### Exercise aim
Search the entries below for "date" and copy each matching line.
(Beginning of Data for this exercise)
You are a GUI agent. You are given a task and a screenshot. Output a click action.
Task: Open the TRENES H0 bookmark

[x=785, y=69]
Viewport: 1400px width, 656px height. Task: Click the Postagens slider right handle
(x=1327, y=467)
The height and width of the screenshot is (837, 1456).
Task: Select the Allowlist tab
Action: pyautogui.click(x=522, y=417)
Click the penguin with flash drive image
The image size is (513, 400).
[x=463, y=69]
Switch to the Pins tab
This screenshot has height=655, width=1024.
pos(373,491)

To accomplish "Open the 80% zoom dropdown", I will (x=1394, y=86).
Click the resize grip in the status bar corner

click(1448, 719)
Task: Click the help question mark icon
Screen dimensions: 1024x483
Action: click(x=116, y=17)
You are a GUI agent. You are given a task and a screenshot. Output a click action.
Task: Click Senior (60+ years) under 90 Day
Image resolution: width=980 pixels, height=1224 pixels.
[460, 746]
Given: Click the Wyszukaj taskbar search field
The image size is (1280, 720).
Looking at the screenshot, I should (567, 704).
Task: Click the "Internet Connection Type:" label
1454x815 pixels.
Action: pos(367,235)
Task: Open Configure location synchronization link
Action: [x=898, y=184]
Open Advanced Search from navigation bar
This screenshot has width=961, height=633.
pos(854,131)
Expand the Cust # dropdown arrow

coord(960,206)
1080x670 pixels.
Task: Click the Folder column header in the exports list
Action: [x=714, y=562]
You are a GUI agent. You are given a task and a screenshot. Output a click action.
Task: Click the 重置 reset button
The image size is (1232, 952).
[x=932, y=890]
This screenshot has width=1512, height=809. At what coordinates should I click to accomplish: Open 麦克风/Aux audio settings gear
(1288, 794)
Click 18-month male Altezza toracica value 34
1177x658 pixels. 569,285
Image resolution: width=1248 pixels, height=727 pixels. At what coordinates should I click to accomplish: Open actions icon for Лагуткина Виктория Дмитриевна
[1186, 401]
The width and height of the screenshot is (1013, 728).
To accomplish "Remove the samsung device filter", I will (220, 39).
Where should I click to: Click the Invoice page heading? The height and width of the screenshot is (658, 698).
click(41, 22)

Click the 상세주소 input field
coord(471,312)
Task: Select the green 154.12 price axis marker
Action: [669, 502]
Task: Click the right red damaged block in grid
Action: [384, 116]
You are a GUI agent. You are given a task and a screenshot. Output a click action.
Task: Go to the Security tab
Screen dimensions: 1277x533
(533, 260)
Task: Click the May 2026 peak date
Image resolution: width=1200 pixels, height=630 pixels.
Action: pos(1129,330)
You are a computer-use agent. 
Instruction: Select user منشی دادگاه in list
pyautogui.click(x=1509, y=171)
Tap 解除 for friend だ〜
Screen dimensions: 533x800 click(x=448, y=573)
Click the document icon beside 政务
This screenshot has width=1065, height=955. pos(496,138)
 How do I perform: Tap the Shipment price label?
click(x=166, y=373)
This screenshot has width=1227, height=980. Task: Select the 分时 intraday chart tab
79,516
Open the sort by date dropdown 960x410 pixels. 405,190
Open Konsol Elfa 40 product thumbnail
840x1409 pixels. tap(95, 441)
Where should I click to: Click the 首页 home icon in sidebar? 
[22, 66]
(End of Data for this exercise)
### Response
Task: Click the May 2026 peak date
Open the sort by date dropdown 960x410 pixels. 405,190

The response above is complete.